Stocks rose for a third day on Monday as investors bought shares whose prices have been beaten down in recent weeks and as news of U.S. deals lifted sentiment.
Weeks of volatility have battered the S&P 500, which is down 12.6 percent since its April 29 highs.
The market has become what technicians call oversold a week or so ago, and we're seeing a bit of a bounce from those levels, said Kevin Caron, market strategist at Stifel, Nicolaus & Co in Florham Park, New Jersey.
While the overall trend should remain lower, levels of volume, volatility, breadth and sentiment were signaling a bounce, said John Kosar, director of research at Asbury Research in Chicago.
Until those extremes get unwound, the market is likely to carry a bid for the near terms, Kosar said.
Volume was at 4.84 billion shares in afternoon trading, which was below the average last week.
Among the day's biggest gainers, Motorola Mobility Holdings Inc jumped 56 percent to $38.18 on Google Inc's offer to buy the company for about $12.5 billion in cash. Google dropped 2.2 percent to $551.43.
U.S.-traded shares of other companies in the cell phone sector rose, possibly on speculation they also may be takeover targets. Blackberry maker Research in Motion rose 7 percent to $26.44 and Nokia jumped 14.55 percent to $6.14
Among top-performing sectors, the S&P financial index rose 2.4 percent. Shares of Bank of America Corp shot up 7.5 percent to $7.73 after it said it plans to sell its credit card business in Canada to TD Bank Group, part of a plan to shed assets.
Shares of Lowes Cos Inc were up 0.2 percent at $19.55 after reported weaker-than-expected quarterly sales and cut its fiscal-year outlook for the second time in three months.
A meeting on Tuesday by French and German political leaders was expected to result in initiatives needed to restore confidence in credit and other markets.
The Dow Jones industrial average was up 150.72 points, or 1.34 percent, at 11,419.74. The Standard & Poor's 500 Index was up 17.60 points, or 1.49 percent, at 1,196.41. The Nasdaq Composite Index was up 24.53 points, or 0.98 percent, at 2,532.51.
Thomas Villalta, portfolio manager for Jones Villalta Asset Management in Austin, Texas, said the deal news shows a certain confidence in the market.
But he expects volatility to remain in the market.
Europe has been extraordinarily slow in taking any sort of decisive action to improve perceptions ... that means to me we could have volatility through the end of the quarter.

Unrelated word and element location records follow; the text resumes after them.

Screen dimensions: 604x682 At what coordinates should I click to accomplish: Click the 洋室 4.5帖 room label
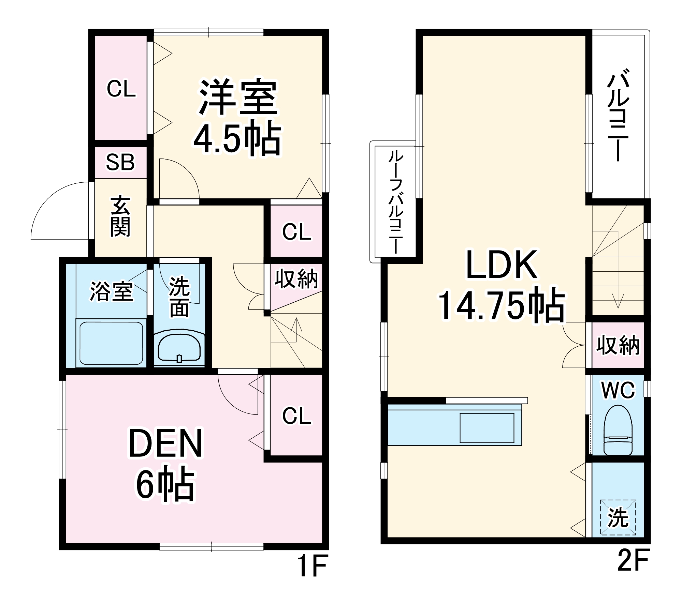click(x=238, y=118)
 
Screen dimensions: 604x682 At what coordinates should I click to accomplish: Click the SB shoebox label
click(x=120, y=162)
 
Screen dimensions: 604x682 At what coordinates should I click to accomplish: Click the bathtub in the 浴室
click(x=111, y=343)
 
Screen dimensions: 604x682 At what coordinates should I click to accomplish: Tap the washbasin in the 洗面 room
click(x=179, y=347)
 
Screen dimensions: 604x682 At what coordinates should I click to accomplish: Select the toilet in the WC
click(x=618, y=430)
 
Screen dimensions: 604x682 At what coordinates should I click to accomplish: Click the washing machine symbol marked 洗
click(x=618, y=517)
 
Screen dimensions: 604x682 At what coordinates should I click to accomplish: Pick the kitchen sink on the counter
click(x=487, y=427)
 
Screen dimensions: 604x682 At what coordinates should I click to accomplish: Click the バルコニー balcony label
click(x=618, y=115)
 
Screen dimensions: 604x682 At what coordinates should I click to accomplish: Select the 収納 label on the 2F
click(x=618, y=346)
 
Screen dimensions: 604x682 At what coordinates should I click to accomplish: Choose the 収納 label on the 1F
click(x=296, y=279)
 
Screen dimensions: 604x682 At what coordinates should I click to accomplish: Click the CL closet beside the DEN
click(x=296, y=416)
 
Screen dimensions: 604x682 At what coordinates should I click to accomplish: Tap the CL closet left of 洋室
click(x=121, y=89)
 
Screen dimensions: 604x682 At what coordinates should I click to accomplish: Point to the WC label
click(x=618, y=390)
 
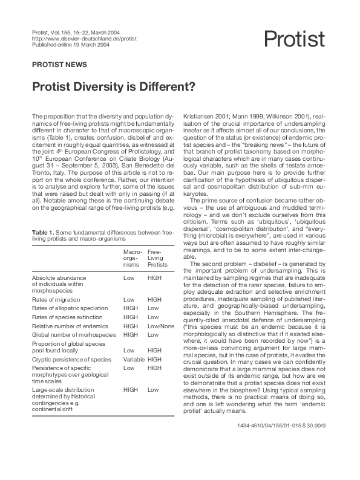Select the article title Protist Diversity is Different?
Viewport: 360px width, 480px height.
point(113,86)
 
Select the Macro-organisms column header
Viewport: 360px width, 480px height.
point(133,256)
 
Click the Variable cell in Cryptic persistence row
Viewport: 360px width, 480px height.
point(133,359)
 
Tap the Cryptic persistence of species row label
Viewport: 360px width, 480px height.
point(71,359)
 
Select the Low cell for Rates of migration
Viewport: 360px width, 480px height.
point(129,299)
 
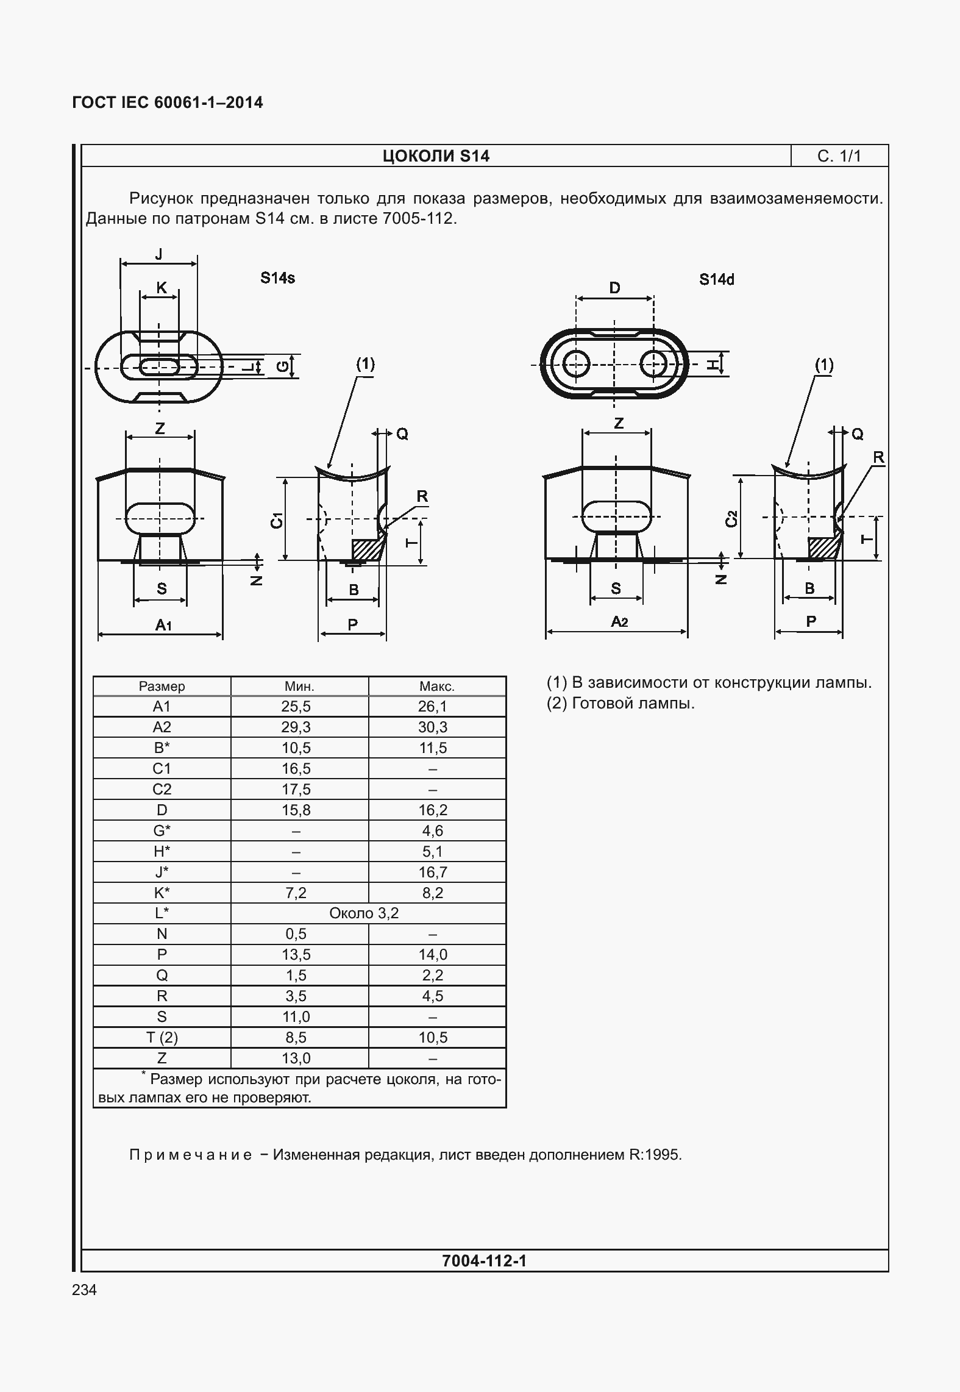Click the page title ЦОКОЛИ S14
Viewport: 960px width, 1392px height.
(436, 156)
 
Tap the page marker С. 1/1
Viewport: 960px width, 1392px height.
(839, 156)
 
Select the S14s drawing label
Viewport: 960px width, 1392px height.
(277, 278)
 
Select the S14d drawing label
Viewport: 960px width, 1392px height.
(716, 279)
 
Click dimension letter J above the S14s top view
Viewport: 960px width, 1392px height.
(159, 254)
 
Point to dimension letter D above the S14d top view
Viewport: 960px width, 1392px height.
(614, 288)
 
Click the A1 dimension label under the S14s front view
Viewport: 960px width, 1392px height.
(163, 624)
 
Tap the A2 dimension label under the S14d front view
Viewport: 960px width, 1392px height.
(619, 622)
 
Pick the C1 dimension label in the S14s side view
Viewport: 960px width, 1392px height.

The CBOE Volatility Index, the market's fear gauge, was down 9.7 percent, but remained above the key 30 level.
In other deal news, world No. 1 oil drilling contractor Transocean is paying double the market price for Aker Drilling to refresh its aging fleet of Norwegian drilling rigs and boost flagging orders. Transocean shares were up 2.8 percent at $57.14 in New York.